# Given entries
□ □ □ □ □ □ □

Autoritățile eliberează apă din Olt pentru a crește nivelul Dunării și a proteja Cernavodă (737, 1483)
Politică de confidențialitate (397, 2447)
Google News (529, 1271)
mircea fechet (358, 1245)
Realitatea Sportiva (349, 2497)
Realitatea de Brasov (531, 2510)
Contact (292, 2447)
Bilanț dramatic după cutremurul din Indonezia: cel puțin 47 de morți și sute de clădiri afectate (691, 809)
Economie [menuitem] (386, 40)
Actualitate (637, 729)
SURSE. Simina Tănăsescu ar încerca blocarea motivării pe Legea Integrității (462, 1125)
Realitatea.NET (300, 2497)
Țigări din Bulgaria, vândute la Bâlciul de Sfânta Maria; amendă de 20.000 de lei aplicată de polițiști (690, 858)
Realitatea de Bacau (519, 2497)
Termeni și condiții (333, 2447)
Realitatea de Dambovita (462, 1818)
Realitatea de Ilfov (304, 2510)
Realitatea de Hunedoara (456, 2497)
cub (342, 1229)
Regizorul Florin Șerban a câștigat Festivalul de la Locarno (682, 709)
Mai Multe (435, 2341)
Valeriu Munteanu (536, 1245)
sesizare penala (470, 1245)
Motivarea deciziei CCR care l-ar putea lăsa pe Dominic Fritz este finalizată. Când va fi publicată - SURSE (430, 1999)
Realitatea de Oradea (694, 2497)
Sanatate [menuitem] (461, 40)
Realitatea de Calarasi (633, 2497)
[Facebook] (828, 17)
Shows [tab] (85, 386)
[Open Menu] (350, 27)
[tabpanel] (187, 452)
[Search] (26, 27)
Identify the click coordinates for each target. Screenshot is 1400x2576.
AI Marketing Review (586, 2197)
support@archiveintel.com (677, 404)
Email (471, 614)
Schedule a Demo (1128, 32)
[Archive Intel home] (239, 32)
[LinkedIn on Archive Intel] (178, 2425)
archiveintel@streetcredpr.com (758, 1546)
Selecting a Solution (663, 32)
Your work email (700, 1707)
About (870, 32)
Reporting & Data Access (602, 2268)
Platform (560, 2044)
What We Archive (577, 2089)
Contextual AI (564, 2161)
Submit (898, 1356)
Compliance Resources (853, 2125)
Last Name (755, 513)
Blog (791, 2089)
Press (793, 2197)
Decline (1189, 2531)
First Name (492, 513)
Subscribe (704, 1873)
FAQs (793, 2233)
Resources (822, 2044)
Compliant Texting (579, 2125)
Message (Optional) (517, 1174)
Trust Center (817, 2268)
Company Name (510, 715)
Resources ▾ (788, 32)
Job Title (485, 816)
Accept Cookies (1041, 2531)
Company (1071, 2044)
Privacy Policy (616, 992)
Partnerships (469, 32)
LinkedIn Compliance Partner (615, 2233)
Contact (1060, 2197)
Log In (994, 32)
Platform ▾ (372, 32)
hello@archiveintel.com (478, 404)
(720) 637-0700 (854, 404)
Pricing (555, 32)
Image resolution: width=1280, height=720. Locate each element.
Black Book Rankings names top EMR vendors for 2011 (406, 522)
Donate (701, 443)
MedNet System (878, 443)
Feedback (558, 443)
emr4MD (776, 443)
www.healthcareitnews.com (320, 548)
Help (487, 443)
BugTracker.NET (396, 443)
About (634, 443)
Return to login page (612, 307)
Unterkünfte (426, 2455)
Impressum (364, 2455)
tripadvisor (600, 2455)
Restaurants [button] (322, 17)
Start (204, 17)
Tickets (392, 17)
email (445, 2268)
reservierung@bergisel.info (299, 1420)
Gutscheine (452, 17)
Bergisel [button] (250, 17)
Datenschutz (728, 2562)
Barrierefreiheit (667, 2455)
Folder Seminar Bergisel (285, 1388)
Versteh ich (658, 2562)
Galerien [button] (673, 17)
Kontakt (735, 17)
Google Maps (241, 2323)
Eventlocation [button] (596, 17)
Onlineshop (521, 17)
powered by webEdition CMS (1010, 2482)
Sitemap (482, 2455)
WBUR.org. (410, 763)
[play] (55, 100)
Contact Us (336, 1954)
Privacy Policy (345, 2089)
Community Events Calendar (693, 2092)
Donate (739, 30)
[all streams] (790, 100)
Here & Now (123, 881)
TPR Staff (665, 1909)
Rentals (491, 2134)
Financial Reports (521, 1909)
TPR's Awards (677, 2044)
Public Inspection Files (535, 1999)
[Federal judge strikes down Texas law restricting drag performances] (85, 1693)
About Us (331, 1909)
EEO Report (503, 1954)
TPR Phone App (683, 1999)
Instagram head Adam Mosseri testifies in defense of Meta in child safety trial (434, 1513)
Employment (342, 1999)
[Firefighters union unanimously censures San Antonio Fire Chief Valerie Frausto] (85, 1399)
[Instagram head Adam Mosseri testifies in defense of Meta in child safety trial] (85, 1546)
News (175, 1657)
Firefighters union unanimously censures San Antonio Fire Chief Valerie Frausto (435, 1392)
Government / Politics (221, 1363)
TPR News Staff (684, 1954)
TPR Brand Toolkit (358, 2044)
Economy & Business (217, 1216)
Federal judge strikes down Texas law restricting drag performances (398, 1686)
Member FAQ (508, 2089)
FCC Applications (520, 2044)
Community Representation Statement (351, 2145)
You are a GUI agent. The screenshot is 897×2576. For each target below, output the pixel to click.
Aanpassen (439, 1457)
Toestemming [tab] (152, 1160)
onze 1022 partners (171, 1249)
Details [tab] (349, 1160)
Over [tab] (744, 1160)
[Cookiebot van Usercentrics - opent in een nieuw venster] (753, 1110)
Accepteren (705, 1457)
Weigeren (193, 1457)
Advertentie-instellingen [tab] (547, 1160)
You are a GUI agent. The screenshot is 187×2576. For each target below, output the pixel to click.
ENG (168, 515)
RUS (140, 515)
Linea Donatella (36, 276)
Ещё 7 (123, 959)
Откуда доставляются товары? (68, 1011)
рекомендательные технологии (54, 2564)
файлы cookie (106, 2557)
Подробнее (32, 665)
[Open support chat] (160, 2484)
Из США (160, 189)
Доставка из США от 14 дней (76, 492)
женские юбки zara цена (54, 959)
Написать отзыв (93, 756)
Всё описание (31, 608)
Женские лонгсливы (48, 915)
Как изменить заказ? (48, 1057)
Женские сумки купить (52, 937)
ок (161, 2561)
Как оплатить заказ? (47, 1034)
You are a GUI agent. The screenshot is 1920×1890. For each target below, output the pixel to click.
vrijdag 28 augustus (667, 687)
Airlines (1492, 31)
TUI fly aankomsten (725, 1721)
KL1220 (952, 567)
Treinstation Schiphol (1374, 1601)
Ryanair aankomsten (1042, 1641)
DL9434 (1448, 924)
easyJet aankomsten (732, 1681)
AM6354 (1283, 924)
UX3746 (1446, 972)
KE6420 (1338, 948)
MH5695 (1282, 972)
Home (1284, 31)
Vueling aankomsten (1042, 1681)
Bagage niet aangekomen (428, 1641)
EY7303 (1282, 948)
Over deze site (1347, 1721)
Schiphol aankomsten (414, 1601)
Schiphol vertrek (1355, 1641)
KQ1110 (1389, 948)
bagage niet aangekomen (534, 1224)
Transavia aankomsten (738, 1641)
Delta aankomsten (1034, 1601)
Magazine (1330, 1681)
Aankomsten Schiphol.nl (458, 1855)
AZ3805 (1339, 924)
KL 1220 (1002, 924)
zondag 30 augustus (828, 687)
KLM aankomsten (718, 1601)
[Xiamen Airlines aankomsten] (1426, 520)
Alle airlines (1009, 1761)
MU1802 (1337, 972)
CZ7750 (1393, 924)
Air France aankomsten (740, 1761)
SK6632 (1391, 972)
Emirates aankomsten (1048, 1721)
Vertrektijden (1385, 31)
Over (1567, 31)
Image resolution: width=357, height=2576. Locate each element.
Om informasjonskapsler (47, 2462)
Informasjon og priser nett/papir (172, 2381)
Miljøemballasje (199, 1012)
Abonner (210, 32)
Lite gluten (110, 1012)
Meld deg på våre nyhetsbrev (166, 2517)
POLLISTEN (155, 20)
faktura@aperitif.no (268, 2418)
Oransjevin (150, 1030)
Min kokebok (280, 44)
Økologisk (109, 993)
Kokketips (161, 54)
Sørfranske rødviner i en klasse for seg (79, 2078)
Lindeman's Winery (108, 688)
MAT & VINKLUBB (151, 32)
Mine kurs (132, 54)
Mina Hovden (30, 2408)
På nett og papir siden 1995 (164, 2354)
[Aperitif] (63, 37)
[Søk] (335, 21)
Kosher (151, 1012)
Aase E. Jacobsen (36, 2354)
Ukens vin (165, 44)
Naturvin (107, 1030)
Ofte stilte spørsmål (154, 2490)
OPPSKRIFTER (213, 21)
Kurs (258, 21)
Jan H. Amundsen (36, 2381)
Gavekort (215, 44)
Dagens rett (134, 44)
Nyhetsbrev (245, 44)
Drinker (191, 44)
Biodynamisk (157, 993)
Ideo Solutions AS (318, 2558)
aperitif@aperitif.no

□ □ □ □ □ □ □

# What is being asked
Set down exactly the lines of the data above, beginning with the line that has "SURSE. Simina Tănăsescu" and ending with the line that has "[LinkedIn on Archive Intel] (178, 2425)", and no others.

# The answer
SURSE. Simina Tănăsescu ar încerca blocarea motivării pe Legea Integrității (462, 1125)
Realitatea.NET (300, 2497)
Țigări din Bulgaria, vândute la Bâlciul de Sfânta Maria; amendă de 20.000 de lei aplicată de polițiști (690, 858)
Realitatea de Bacau (519, 2497)
Termeni și condiții (333, 2447)
Realitatea de Dambovita (462, 1818)
Realitatea de Ilfov (304, 2510)
Realitatea de Hunedoara (456, 2497)
cub (342, 1229)
Regizorul Florin Șerban a câștigat Festivalul de la Locarno (682, 709)
Mai Multe (435, 2341)
Valeriu Munteanu (536, 1245)
sesizare penala (470, 1245)
Motivarea deciziei CCR care l-ar putea lăsa pe Dominic Fritz este finalizată. Când va fi publicată - SURSE (430, 1999)
Realitatea de Oradea (694, 2497)
Sanatate [menuitem] (461, 40)
Realitatea de Calarasi (633, 2497)
[Facebook] (828, 17)
Shows [tab] (85, 386)
[Open Menu] (350, 27)
[tabpanel] (187, 452)
[Search] (26, 27)
Identify the click coordinates for each target. Screenshot is 1400x2576.
AI Marketing Review (586, 2197)
support@archiveintel.com (677, 404)
Email (471, 614)
Schedule a Demo (1128, 32)
[Archive Intel home] (239, 32)
[LinkedIn on Archive Intel] (178, 2425)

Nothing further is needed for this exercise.